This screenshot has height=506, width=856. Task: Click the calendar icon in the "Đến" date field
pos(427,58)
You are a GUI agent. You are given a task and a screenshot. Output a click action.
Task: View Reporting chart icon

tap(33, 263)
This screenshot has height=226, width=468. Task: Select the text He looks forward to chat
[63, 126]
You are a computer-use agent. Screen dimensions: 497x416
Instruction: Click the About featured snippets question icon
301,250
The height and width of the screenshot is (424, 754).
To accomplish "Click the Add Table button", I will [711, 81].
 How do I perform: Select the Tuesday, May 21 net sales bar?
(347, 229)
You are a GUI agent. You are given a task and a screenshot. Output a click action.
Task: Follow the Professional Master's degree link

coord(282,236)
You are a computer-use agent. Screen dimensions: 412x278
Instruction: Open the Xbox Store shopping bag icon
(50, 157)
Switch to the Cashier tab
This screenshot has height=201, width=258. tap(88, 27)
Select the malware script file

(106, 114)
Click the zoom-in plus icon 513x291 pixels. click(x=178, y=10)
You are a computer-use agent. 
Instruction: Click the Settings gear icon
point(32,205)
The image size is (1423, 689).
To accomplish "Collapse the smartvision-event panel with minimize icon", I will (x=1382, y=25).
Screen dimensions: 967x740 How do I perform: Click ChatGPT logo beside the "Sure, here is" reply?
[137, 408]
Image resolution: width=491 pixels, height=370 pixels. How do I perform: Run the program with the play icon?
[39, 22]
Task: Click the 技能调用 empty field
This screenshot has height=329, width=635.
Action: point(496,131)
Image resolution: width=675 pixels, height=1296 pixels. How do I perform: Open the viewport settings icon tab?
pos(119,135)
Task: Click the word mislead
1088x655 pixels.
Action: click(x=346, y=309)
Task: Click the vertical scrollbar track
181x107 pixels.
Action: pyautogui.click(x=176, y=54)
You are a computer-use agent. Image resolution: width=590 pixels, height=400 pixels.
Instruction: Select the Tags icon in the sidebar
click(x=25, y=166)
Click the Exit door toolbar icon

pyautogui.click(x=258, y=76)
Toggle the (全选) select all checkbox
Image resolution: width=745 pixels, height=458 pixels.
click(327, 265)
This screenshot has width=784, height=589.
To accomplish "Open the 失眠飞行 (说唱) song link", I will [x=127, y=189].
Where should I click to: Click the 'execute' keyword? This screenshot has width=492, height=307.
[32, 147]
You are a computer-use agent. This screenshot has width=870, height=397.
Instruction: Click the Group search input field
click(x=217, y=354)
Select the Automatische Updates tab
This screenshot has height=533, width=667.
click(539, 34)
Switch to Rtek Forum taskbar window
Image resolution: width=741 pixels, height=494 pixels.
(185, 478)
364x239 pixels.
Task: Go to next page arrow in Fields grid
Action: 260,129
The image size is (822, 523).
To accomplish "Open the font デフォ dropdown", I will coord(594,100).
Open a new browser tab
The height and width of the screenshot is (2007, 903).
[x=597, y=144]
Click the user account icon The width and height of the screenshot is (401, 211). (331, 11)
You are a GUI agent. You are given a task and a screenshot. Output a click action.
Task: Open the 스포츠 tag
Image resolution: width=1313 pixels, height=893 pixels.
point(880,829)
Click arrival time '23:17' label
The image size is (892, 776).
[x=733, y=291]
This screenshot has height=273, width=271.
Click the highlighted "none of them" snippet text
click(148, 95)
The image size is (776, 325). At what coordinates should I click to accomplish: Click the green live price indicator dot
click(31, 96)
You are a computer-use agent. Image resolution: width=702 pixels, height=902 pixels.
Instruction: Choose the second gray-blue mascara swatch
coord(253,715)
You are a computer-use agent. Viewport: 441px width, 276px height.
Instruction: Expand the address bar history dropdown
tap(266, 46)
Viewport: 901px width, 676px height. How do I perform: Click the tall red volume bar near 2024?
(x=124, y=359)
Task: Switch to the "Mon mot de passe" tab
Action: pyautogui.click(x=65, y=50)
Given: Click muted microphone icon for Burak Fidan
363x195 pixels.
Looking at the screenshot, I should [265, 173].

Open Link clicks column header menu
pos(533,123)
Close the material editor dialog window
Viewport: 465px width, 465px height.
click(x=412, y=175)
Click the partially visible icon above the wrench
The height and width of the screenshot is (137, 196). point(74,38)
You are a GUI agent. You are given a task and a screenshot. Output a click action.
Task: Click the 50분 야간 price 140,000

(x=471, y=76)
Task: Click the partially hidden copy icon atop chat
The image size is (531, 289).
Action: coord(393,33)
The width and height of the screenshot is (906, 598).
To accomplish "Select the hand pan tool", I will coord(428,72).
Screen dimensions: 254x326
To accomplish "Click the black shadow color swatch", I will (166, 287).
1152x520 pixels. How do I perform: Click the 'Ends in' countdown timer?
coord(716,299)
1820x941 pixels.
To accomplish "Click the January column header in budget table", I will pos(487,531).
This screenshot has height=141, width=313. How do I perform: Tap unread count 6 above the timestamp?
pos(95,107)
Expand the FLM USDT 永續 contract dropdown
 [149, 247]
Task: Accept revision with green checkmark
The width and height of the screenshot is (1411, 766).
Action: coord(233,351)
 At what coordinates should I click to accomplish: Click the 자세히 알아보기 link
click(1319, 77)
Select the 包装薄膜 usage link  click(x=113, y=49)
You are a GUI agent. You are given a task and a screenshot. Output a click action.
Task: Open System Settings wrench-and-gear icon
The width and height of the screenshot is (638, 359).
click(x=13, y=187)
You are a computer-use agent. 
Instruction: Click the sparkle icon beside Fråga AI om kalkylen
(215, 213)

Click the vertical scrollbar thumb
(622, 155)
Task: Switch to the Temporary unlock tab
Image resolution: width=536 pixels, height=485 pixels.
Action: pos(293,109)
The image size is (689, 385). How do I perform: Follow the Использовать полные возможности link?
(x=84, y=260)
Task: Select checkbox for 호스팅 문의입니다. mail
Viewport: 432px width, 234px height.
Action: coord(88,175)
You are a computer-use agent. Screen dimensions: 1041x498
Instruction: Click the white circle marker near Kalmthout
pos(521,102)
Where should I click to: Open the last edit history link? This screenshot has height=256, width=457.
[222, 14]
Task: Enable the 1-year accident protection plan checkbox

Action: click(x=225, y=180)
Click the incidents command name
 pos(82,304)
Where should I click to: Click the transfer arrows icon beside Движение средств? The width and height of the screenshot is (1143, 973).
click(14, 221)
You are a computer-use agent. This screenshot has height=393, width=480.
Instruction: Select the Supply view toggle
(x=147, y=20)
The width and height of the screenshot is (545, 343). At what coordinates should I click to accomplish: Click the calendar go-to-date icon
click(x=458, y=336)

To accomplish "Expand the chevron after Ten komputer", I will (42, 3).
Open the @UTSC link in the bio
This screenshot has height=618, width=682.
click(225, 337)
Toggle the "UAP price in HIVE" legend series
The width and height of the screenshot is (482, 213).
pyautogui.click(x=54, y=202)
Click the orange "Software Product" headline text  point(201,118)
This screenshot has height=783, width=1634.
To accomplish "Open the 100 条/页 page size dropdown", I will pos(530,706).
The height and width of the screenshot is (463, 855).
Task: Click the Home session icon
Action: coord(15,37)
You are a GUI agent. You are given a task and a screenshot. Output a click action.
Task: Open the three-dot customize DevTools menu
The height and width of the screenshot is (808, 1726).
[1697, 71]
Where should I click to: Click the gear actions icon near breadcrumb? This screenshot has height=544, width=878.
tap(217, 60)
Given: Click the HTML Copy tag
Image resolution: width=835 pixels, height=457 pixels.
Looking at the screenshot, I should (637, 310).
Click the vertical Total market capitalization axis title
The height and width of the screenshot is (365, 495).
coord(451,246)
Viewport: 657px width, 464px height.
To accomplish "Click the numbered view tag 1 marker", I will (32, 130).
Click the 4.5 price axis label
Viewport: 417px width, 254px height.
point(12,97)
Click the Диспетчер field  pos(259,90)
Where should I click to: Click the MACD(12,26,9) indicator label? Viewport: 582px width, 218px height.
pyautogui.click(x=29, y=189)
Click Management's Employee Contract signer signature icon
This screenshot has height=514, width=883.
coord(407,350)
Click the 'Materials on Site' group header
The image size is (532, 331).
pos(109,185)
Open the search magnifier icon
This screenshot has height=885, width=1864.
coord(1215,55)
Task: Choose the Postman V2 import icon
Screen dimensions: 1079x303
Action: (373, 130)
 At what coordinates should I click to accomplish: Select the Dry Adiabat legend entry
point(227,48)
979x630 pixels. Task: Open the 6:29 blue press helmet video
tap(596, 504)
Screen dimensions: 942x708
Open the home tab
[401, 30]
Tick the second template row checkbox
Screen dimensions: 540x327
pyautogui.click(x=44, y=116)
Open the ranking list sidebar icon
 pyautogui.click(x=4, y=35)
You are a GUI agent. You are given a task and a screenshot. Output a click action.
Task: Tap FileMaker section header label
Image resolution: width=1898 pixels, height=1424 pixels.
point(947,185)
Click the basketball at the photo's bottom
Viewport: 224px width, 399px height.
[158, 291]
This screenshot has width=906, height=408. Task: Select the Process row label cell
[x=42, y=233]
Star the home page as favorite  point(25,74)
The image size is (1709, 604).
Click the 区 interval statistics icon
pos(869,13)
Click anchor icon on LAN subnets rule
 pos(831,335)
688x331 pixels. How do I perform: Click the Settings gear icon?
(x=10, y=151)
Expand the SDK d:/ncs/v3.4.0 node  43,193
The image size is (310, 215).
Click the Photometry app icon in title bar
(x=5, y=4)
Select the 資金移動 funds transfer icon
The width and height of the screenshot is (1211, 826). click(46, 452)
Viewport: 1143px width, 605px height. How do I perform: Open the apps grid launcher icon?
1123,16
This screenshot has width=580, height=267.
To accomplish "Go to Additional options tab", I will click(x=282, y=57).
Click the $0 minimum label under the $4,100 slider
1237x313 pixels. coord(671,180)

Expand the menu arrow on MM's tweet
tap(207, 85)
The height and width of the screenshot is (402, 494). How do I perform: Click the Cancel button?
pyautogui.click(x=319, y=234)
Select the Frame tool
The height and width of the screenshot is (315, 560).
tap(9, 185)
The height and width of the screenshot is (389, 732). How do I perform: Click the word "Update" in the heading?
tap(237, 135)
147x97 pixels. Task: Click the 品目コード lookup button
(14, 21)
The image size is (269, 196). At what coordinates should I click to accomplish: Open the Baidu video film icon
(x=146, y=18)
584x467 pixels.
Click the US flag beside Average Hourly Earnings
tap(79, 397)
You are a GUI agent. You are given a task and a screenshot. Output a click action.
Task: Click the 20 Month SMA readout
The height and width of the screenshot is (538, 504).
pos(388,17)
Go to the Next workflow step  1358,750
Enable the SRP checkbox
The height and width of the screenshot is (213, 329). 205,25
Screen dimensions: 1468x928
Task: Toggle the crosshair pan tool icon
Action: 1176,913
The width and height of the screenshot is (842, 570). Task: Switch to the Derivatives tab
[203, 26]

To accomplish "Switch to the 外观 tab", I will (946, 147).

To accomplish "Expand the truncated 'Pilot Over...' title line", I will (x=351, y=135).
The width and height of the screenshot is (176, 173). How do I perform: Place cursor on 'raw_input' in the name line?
# # #
Activity
Work out how many lines in the records above contain the word "window". State only that number.

Solution for this task
2